The belief that Macs don't get malware is outdated. It was a reasonable approximation when macOS had a small market share and attackers focused on Windows. That period ended. macOS is now a primary target for adware, PUPs, browser hijackers, ransomware variants, and credential stealers — and several of those threat categories are built specifically for the platform rather than ported from Windows.
Quick answer
When it matters
The threats that most commonly affect macOS in practice:
- Adware and browser hijackers — installed as bundled software alongside legitimate downloads; redirect search engines, inject ads, persist through browser reinstalls
- PUPs (Potentially Unwanted Programs) — presented as system cleaners, optimization tools, or PDF converters; collect data, slow the machine, and are difficult to fully remove manually
- Ransomware — less common on macOS than Windows, but documented variants exist including LockBit macOS builds; targets creative professionals with high-value file archives
- Credential stealers — macOS-targeted malware that extracts Keychain passwords, browser cookies, and crypto wallet data
- Fake AV and scareware — popup notifications claiming the Mac is infected, designed to collect payment or install additional malware
The most common entry point across all categories is the user installing something that looks legitimate. Gatekeeper can be bypassed by software distributed through third-party sites. That gap is where most macOS infections originate.
When it fails
- Browser-based attacks — malicious JavaScript, drive-by downloads, and session hijacking happen inside the browser, where AV has limited visibility
- Phishing — entering credentials on a convincing fake login page is a human decision; no AV intercepts it at the point of entry
- iOS devices — AV does not run on iPhone or iPad due to Apple's sandbox model; 'Mac protection' does not extend to mobile
Software hygiene addresses the largest remaining gap: installing only from the Mac App Store or verified publisher sites, keeping macOS updated, and not dismissing Gatekeeper warnings without understanding what they mean. An AV product adds a detection layer on top of that foundation — it doesn't replace it.
How providers fit
Bitdefender fits if you want ongoing real-time protection on macOS. The macOS client includes behavioral detection alongside signature scanning — it's not a reduced version of the Windows product. Autopilot mode removes the need to interact with it after setup.
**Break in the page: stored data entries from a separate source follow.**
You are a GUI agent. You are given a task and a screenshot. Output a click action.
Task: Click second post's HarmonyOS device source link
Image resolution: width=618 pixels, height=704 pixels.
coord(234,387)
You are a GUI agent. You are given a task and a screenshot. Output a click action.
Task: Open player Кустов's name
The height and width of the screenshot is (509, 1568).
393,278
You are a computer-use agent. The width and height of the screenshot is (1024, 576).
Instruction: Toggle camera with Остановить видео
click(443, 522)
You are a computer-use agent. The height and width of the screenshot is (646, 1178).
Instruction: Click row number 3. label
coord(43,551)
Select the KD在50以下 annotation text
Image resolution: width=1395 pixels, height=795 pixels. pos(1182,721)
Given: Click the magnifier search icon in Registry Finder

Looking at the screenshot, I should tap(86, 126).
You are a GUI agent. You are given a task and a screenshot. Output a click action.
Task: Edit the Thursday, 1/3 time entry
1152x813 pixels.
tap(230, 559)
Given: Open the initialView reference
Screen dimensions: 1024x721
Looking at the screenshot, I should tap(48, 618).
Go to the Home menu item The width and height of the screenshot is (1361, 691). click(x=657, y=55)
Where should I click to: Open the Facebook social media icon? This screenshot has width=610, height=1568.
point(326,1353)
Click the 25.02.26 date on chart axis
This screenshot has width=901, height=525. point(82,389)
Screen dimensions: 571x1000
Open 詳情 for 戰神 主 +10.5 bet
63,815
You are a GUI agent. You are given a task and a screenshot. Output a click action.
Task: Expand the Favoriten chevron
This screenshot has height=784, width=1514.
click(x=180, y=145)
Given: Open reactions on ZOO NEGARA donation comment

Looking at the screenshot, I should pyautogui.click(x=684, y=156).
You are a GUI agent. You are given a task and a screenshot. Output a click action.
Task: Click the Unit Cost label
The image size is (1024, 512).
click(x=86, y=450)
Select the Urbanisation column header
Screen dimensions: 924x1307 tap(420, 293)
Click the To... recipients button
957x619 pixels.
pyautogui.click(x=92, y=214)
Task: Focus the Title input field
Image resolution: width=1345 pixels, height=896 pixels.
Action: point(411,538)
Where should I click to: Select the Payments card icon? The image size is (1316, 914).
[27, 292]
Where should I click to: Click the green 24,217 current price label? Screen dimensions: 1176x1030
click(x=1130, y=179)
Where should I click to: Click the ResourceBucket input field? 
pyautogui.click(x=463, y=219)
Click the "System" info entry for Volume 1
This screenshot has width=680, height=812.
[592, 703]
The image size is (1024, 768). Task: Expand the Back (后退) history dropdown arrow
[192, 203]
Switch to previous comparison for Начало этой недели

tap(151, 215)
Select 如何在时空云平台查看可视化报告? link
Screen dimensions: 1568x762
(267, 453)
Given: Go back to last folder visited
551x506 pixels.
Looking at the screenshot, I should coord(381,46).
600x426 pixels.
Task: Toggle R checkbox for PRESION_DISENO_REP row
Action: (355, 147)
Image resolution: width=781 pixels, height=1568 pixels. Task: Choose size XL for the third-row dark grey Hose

Malwarebytes fits if the goal is a one-time check rather than ongoing protection. The free on-demand version has strong macOS adware and PUP detection — specifically the categories most commonly found on Macs. Run it if the machine has been showing browser-related symptoms or if you've installed software from outside the App Store recently.
F-Secure fits if you want quiet ongoing protection without data collection. Real-time macOS scanning, no telemetry beyond security events, no data monetization policy. Lower profile than Bitdefender, but effective and appropriate for users who prioritize software trust alongside threat coverage.
Macs need protection — the threat category has matured. Bitdefender for comprehensive ongoing coverage. Malwarebytes Free to check the current state without committing to a subscription. F-Secure if the privacy posture of the AV software itself matters alongside the protection it provides.